Stored data entries

..........

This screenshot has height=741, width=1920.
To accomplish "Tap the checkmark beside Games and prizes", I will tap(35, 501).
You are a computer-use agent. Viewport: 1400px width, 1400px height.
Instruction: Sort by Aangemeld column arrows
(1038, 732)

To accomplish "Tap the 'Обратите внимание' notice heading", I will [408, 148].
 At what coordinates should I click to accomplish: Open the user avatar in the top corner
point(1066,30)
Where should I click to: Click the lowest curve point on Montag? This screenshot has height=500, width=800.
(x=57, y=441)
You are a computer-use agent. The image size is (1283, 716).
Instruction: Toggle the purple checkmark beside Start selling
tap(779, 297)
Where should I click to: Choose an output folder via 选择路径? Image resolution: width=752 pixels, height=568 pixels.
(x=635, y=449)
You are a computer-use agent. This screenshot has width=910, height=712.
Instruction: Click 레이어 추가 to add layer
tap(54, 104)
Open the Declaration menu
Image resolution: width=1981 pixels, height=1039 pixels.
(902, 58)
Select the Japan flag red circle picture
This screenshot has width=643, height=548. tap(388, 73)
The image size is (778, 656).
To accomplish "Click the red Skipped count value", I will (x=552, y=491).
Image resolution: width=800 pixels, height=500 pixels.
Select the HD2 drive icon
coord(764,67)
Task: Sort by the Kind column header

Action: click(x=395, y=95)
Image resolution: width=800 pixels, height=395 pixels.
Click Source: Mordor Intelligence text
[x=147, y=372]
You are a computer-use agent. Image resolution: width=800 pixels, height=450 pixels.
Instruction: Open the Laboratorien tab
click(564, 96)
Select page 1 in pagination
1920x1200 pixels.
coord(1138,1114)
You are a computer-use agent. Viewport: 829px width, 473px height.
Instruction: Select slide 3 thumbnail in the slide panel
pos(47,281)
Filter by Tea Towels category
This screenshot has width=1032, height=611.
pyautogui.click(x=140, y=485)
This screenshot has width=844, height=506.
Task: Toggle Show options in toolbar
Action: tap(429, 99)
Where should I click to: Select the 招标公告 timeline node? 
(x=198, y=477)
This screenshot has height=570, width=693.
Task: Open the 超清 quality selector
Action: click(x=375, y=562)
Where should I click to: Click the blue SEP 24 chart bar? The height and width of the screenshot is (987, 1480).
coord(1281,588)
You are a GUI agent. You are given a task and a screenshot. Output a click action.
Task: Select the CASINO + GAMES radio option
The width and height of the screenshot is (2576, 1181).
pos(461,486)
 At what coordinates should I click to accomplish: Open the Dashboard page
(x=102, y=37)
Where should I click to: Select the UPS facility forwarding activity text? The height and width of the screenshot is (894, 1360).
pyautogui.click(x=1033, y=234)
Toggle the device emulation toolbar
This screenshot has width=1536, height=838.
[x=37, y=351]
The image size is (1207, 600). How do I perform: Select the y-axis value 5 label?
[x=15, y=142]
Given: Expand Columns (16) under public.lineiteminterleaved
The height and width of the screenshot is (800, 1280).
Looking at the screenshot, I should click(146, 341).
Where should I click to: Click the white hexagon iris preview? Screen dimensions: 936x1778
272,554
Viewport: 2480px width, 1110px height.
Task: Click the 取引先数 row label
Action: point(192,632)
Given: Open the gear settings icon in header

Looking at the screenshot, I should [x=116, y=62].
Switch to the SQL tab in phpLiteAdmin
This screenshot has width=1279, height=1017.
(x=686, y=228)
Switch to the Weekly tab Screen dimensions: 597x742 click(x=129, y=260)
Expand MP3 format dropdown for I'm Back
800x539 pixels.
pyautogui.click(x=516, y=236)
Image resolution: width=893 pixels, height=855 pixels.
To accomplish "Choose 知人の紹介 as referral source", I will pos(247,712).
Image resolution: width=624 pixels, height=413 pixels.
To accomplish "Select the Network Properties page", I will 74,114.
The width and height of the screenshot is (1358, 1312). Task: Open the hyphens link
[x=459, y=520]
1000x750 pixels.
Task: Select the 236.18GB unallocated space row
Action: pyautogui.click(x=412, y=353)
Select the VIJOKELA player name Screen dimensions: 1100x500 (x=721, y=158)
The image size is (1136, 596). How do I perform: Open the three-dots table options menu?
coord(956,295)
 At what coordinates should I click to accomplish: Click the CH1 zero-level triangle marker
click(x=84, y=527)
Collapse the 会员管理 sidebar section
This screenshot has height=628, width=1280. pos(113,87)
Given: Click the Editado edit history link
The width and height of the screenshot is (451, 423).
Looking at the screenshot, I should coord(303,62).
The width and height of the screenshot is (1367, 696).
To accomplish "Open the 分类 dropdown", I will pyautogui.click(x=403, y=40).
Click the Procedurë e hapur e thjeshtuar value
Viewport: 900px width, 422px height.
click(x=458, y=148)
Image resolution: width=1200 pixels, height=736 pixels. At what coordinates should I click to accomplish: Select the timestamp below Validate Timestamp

..........

* Task to carry out
Working from the data above, extract solely the lines from the one containing "This screenshot has width=1032, height=611." through the one containing "Given: Expand Columns", exactly as they appear, both included.

* Solution below
This screenshot has width=1032, height=611.
pyautogui.click(x=140, y=485)
This screenshot has width=844, height=506.
Task: Toggle Show options in toolbar
Action: tap(429, 99)
Where should I click to: Select the 招标公告 timeline node? 
(x=198, y=477)
This screenshot has height=570, width=693.
Task: Open the 超清 quality selector
Action: click(x=375, y=562)
Where should I click to: Click the blue SEP 24 chart bar? The height and width of the screenshot is (987, 1480).
coord(1281,588)
You are a GUI agent. You are given a task and a screenshot. Output a click action.
Task: Select the CASINO + GAMES radio option
The width and height of the screenshot is (2576, 1181).
pos(461,486)
 At what coordinates should I click to accomplish: Open the Dashboard page
(x=102, y=37)
Where should I click to: Select the UPS facility forwarding activity text? The height and width of the screenshot is (894, 1360).
pyautogui.click(x=1033, y=234)
Toggle the device emulation toolbar
This screenshot has width=1536, height=838.
[x=37, y=351]
The image size is (1207, 600). How do I perform: Select the y-axis value 5 label?
[x=15, y=142]
Given: Expand Columns (16) under public.lineiteminterleaved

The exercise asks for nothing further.